Con Maria nella luce della Pasqua: al Santuario di Spezzano la fede diventa annuncio del Risorto.

Spezzano 7 Aprile 2026, – Nel clima gioioso dell’Ottava di Pasqua, si è svolta presso il Santuario della Madonna delle Grazie di Spezzano la solenne celebrazione del Martedì di Pasqua, dedicata a Santa Maria delle Grazie. La liturgia è stata presieduta dall’Arcivescovo, concelebrata dai presbiteri della Fraternità Sacerdotale di Spezzano e dai sacerdoti presenti, con la partecipazione di numerosi fedeli convenuti per rendere omaggio alla Vergine.
In un’atmosfera di intensa preghiera e raccoglimento, l’Arcivescovo ha offerto una profonda riflessione sul mistero pasquale, ponendo al centro la figura di Maria, Madre della Chiesa e modello di fede. Aprendo la sua omelia, ha rivolto un augurio pasquale a tutti i presenti, sottolineando come «questo lungo giorno di Pasqua, che dura otto giorni, è segno della giovinezza perenne della Chiesa e dell’intera umanità».
Richiamando il Vangelo della risurrezione, il presule ha meditato sull’incontro tra Cristo risorto e Maria di Magdala, descritta come immagine dell’umanità ferita e smarrita, incapace inizialmente di riconoscere la novità della Pasqua. «Non ha ancora capito – ha affermato – che la Pasqua non è conservare Gesù, ma incontrarlo vivo». È proprio nel momento dello smarrimento che il Risorto chiama per nome, trasformando la ricerca dolorosa in annuncio gioioso.

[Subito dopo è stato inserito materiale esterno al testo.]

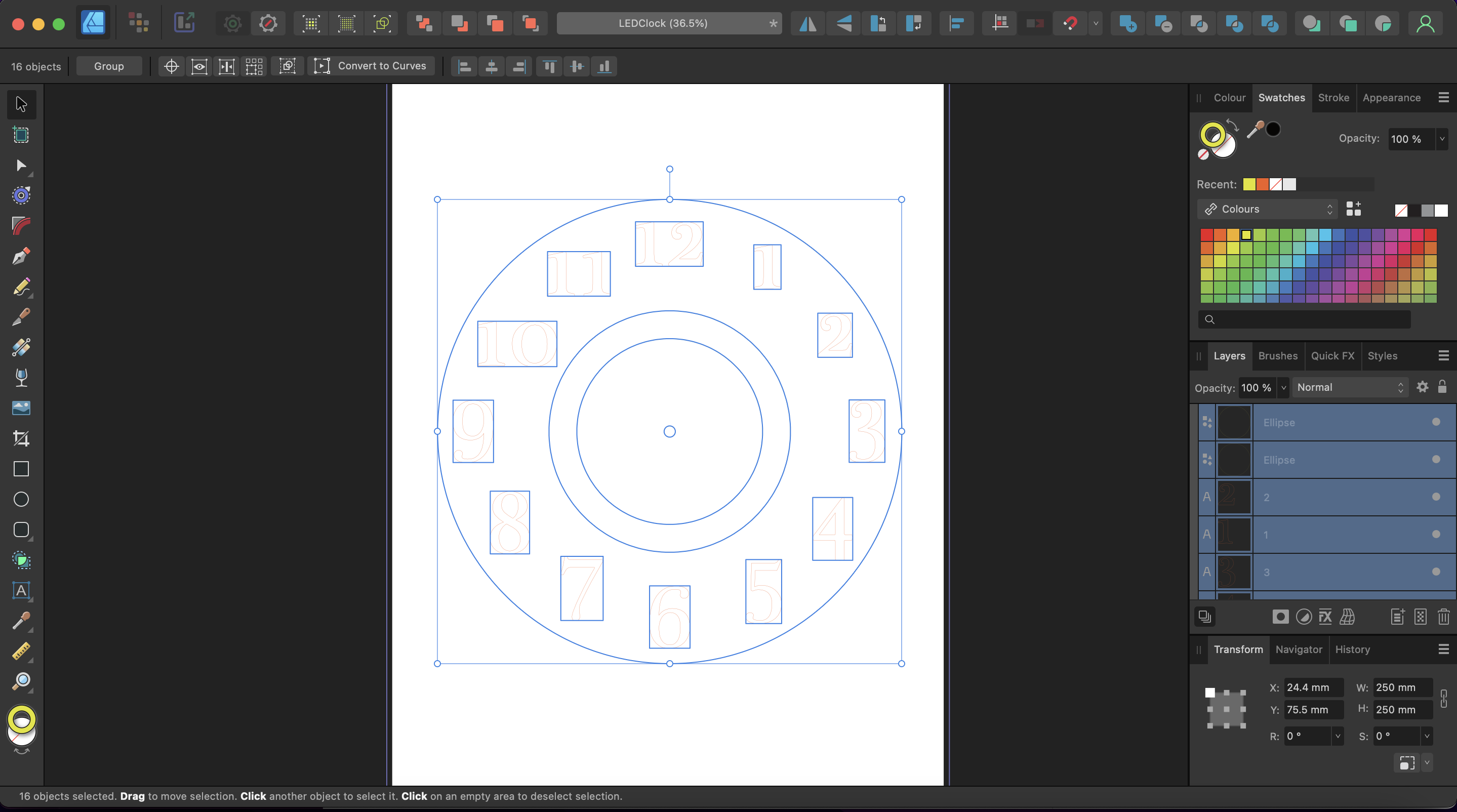Click the Group button in toolbar

(109, 66)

Da qui, il legame profondo con la Vergine Maria: se Maria di Magdala rappresenta la Chiesa che cerca e piange, la Madre di Gesù è la Chiesa che crede e spera, anche nel silenzio del Sabato Santo. «Lei è rimasta in piedi sotto la croce, ha custodito la promessa quando tutto sembrava finito», ha ricordato l’Arcivescovo, evidenziando come Maria abbia vissuto la Pasqua in modo unico, partecipando pienamente al mistero della morte e risurrezione del Figlio.

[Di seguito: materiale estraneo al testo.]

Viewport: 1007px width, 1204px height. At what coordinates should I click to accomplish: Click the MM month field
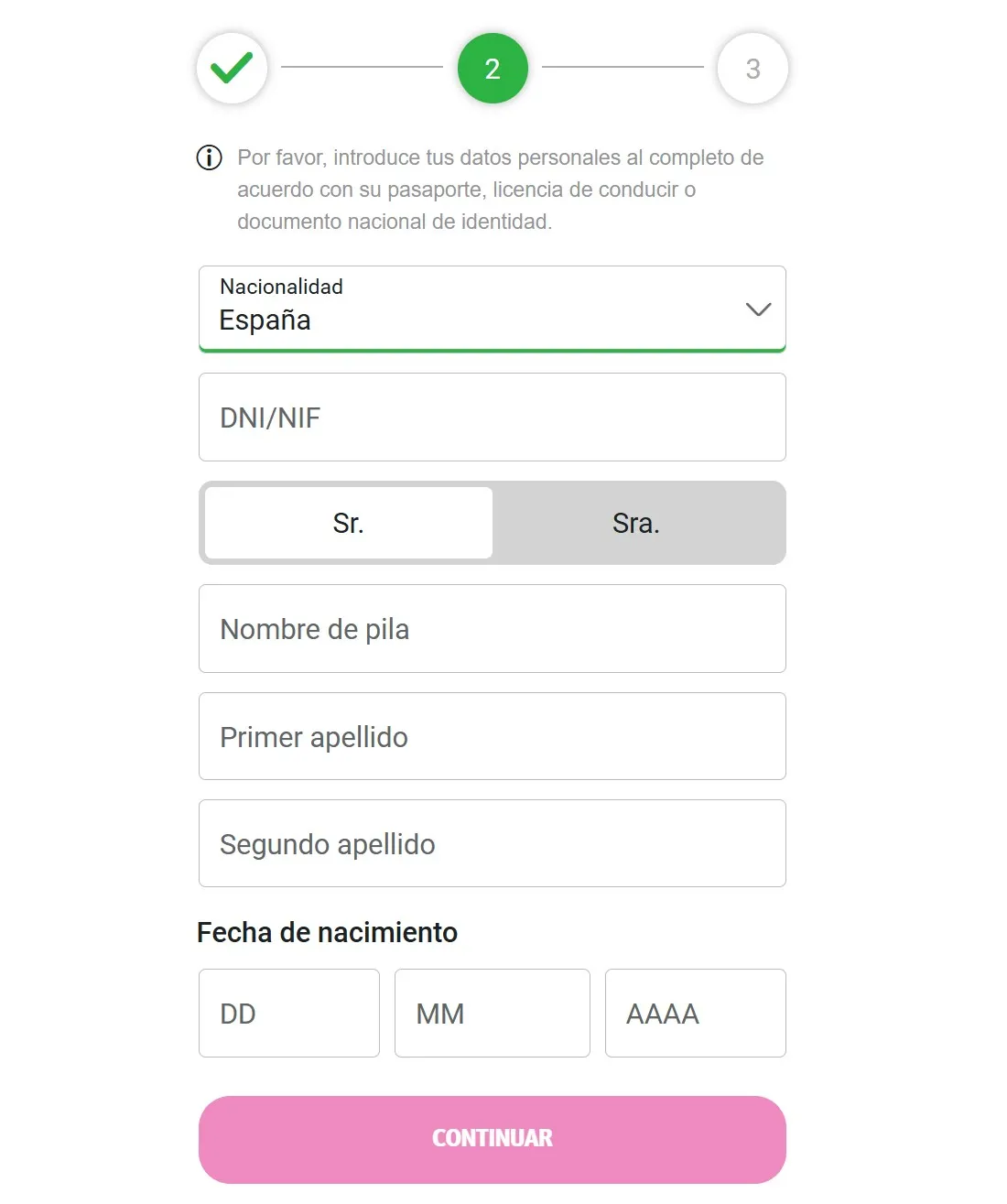coord(493,1013)
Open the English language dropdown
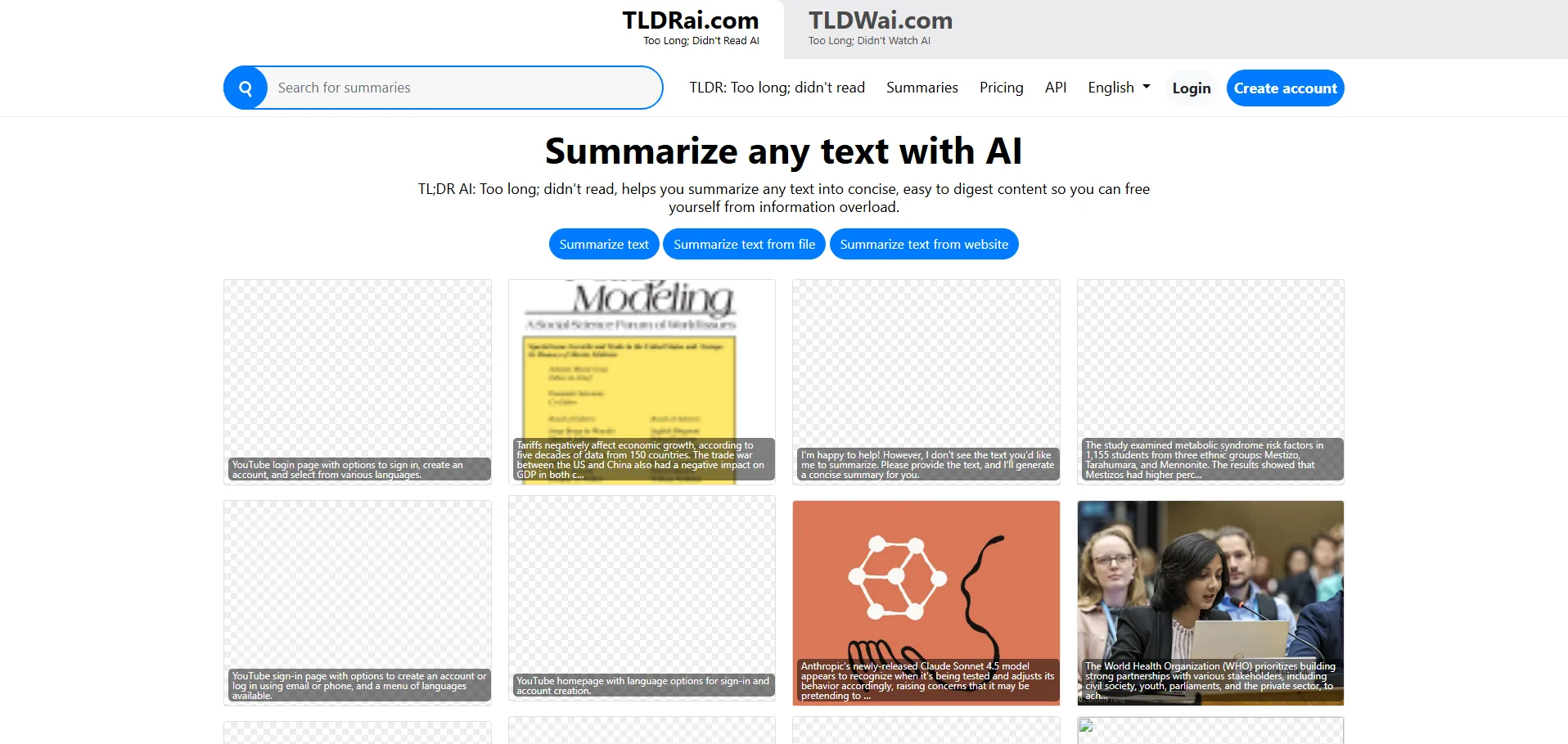The height and width of the screenshot is (744, 1568). click(1118, 88)
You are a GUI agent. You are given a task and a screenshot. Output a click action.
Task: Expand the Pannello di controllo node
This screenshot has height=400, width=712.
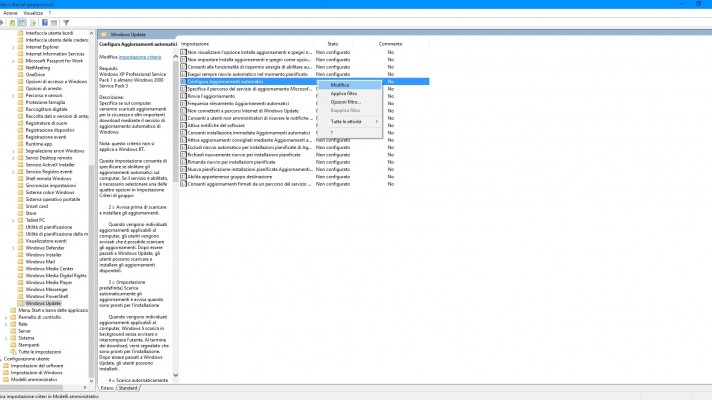(8, 317)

Nel corso dell’omelia, è stato inoltre sottolineato il ruolo materno di Maria, affidatole da Cristo sulla croce, e la sua presenza orante nella comunità dei discepoli dopo la risurrezione. La Madonna delle Grazie è stata indicata come guida nel cammino di fede, colei che accompagna i credenti ad aderire più intimamente a Cristo, Mediatore e Salvatore.

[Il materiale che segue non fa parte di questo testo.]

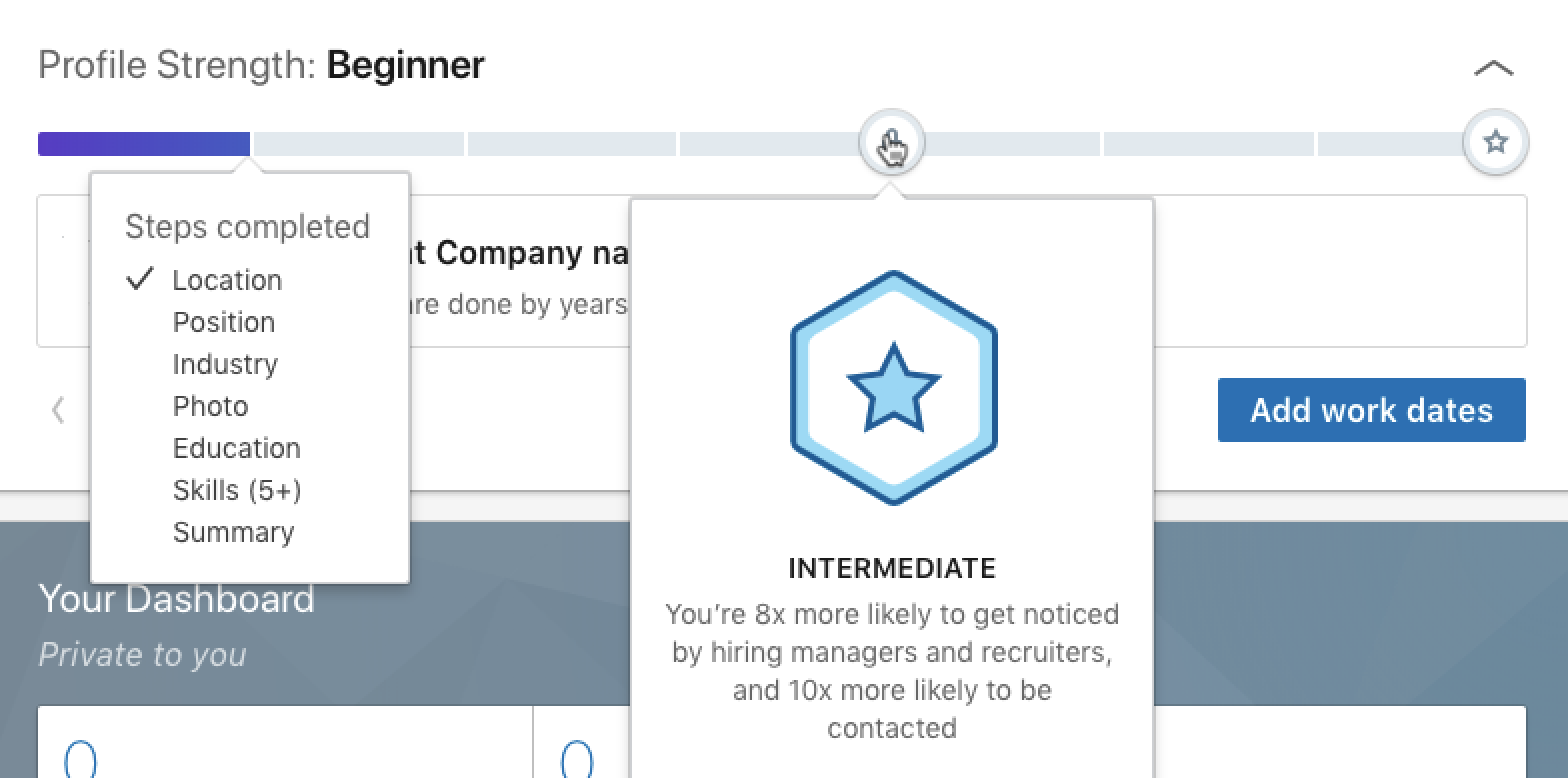This screenshot has height=778, width=1568.
Task: Open the second dashboard stat number
Action: (577, 760)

L’Arcivescovo ha quindi invitato i fedeli a interrogarsi: «Siamo come Maria di Magdala, che cerca ancora un Gesù del passato? O come la Vergine Maria, che si fida anche quando non vede?». La fede pasquale, ha spiegato, non è possesso ma missione: accogliere Cristo, custodirlo nel cuore e donarlo agli altri attraverso la testimonianza.
La celebrazione si è conclusa con una preghiera alla Madonna delle Grazie di Spezzano, affinché accompagni i fedeli nel cammino pasquale, insegnando a vivere la speranza anche nelle prove e a diventare testimoni gioiosi del Cristo risorto.
Un momento di forte comunione ecclesiale che ha rinnovato nei presenti la consapevolezza che la Pasqua è un evento vivo, capace di trasformare la vita e di aprire ogni cuore alla speranza.